-- Start of MATERIAL FOR THE TASK --

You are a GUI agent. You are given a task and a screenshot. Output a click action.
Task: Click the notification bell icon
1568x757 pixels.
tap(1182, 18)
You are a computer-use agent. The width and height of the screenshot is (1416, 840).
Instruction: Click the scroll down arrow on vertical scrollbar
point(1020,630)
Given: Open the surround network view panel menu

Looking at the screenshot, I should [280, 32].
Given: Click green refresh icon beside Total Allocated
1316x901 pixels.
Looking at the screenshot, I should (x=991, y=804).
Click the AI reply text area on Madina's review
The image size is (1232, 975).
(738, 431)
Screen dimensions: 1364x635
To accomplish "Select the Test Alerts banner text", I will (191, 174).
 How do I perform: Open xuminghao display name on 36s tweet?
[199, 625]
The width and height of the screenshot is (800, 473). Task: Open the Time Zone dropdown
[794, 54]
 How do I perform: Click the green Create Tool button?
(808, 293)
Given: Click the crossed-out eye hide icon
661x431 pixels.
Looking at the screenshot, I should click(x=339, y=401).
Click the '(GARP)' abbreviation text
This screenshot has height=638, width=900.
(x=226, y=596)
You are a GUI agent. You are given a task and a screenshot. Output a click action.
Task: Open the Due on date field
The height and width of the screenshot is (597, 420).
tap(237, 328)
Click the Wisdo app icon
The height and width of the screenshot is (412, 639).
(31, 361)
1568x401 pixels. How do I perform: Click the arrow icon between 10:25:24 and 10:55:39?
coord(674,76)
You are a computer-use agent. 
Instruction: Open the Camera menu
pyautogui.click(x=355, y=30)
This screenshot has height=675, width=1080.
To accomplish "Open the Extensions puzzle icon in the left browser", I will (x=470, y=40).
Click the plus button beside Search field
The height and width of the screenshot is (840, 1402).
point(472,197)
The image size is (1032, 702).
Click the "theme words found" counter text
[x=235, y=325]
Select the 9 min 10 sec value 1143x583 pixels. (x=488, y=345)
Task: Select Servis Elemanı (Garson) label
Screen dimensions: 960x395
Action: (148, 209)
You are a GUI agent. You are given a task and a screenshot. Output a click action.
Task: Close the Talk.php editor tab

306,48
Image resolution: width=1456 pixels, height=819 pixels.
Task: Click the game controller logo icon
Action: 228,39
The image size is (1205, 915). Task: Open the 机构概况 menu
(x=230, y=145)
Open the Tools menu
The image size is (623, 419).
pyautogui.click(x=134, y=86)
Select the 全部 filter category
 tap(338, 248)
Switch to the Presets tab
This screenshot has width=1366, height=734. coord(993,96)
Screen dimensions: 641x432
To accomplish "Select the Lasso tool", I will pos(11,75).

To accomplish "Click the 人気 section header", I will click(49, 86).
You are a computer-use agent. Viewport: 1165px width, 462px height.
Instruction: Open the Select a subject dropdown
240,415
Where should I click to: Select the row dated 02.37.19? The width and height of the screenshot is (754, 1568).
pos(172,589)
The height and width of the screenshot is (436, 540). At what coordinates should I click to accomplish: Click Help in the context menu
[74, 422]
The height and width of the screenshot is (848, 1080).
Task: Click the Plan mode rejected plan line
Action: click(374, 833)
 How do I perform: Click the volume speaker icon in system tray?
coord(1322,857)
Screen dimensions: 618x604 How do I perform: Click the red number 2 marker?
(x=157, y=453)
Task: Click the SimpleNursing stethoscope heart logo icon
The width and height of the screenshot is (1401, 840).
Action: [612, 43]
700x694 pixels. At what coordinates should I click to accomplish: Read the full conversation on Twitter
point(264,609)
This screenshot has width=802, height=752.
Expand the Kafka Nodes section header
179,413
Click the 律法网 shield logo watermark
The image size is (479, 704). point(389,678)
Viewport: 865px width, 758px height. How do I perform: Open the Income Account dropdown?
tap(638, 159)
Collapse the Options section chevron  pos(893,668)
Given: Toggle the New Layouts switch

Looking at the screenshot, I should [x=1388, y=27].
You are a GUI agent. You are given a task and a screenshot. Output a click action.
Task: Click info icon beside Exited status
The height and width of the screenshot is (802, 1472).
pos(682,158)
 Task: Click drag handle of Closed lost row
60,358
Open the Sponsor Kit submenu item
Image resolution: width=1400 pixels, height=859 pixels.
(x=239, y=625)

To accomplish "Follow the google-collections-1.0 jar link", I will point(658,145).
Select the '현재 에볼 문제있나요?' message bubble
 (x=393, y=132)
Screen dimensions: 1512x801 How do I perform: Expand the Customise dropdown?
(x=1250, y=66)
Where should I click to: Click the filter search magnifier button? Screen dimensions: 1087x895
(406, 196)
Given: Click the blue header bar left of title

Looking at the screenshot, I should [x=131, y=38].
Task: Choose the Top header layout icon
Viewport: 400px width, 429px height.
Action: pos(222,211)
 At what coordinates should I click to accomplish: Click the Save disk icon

-- End of MATERIAL FOR THE TASK --

Rewrite all of the entries above, replacing "Screen dimensions" with "Display size" each time it appears and leaving everything else the same.

You are a GUI agent. You are given a task and a screenshot. Output a click action.
Task: Click the notification bell icon
1568x757 pixels.
tap(1182, 18)
You are a computer-use agent. The width and height of the screenshot is (1416, 840).
Instruction: Click the scroll down arrow on vertical scrollbar
point(1020,630)
Given: Open the surround network view panel menu

Looking at the screenshot, I should [280, 32].
Given: Click green refresh icon beside Total Allocated
1316x901 pixels.
Looking at the screenshot, I should (x=991, y=804).
Click the AI reply text area on Madina's review
The image size is (1232, 975).
(738, 431)
Display size: 1364x635
To accomplish "Select the Test Alerts banner text", I will (191, 174).
 How do I perform: Open xuminghao display name on 36s tweet?
[199, 625]
The width and height of the screenshot is (800, 473). Task: Open the Time Zone dropdown
[794, 54]
 How do I perform: Click the green Create Tool button?
(808, 293)
Given: Click the crossed-out eye hide icon
661x431 pixels.
Looking at the screenshot, I should click(x=339, y=401).
Click the '(GARP)' abbreviation text
This screenshot has height=638, width=900.
(x=226, y=596)
You are a GUI agent. You are given a task and a screenshot. Output a click action.
Task: Open the Due on date field
The height and width of the screenshot is (597, 420).
tap(237, 328)
Click the Wisdo app icon
The height and width of the screenshot is (412, 639).
(31, 361)
1568x401 pixels. How do I perform: Click the arrow icon between 10:25:24 and 10:55:39?
coord(674,76)
You are a computer-use agent. 
Instruction: Open the Camera menu
pyautogui.click(x=355, y=30)
This screenshot has height=675, width=1080.
To accomplish "Open the Extensions puzzle icon in the left browser", I will (x=470, y=40).
Click the plus button beside Search field
The height and width of the screenshot is (840, 1402).
point(472,197)
The image size is (1032, 702).
Click the "theme words found" counter text
[x=235, y=325]
Select the 9 min 10 sec value 1143x583 pixels. (x=488, y=345)
Task: Select Servis Elemanı (Garson) label
Display size: 960x395
Action: (148, 209)
You are a GUI agent. You are given a task and a screenshot. Output a click action.
Task: Close the Talk.php editor tab

306,48
Image resolution: width=1456 pixels, height=819 pixels.
Task: Click the game controller logo icon
Action: 228,39
The image size is (1205, 915). Task: Open the 机构概况 menu
(x=230, y=145)
Open the Tools menu
The image size is (623, 419).
pyautogui.click(x=134, y=86)
Select the 全部 filter category
 tap(338, 248)
Switch to the Presets tab
This screenshot has width=1366, height=734. coord(993,96)
Display size: 641x432
To accomplish "Select the Lasso tool", I will pos(11,75).

To accomplish "Click the 人気 section header", I will click(49, 86).
You are a computer-use agent. Viewport: 1165px width, 462px height.
Instruction: Open the Select a subject dropdown
240,415
Where should I click to: Select the row dated 02.37.19? The width and height of the screenshot is (754, 1568).
pos(172,589)
The height and width of the screenshot is (436, 540). At what coordinates should I click to accomplish: Click Help in the context menu
[74, 422]
The height and width of the screenshot is (848, 1080).
Task: Click the Plan mode rejected plan line
Action: click(374, 833)
 How do I perform: Click the volume speaker icon in system tray?
coord(1322,857)
Display size: 618x604 How do I perform: Click the red number 2 marker?
(x=157, y=453)
Task: Click the SimpleNursing stethoscope heart logo icon
The width and height of the screenshot is (1401, 840).
Action: [612, 43]
700x694 pixels. At what coordinates should I click to accomplish: Read the full conversation on Twitter
point(264,609)
This screenshot has width=802, height=752.
Expand the Kafka Nodes section header
179,413
Click the 律法网 shield logo watermark
The image size is (479, 704). point(389,678)
Viewport: 865px width, 758px height. How do I perform: Open the Income Account dropdown?
tap(638, 159)
Collapse the Options section chevron  pos(893,668)
Given: Toggle the New Layouts switch

Looking at the screenshot, I should [x=1388, y=27].
You are a GUI agent. You are given a task and a screenshot. Output a click action.
Task: Click info icon beside Exited status
The height and width of the screenshot is (802, 1472).
pos(682,158)
 Task: Click drag handle of Closed lost row
60,358
Open the Sponsor Kit submenu item
Image resolution: width=1400 pixels, height=859 pixels.
(x=239, y=625)

To accomplish "Follow the google-collections-1.0 jar link", I will point(658,145).
Select the '현재 에볼 문제있나요?' message bubble
 (x=393, y=132)
Display size: 1512x801 How do I perform: Expand the Customise dropdown?
(x=1250, y=66)
Where should I click to: Click the filter search magnifier button? Display size: 1087x895
(406, 196)
Given: Click the blue header bar left of title

Looking at the screenshot, I should [x=131, y=38].
Task: Choose the Top header layout icon
Viewport: 400px width, 429px height.
Action: pos(222,211)
 At what coordinates should I click to accomplish: Click the Save disk icon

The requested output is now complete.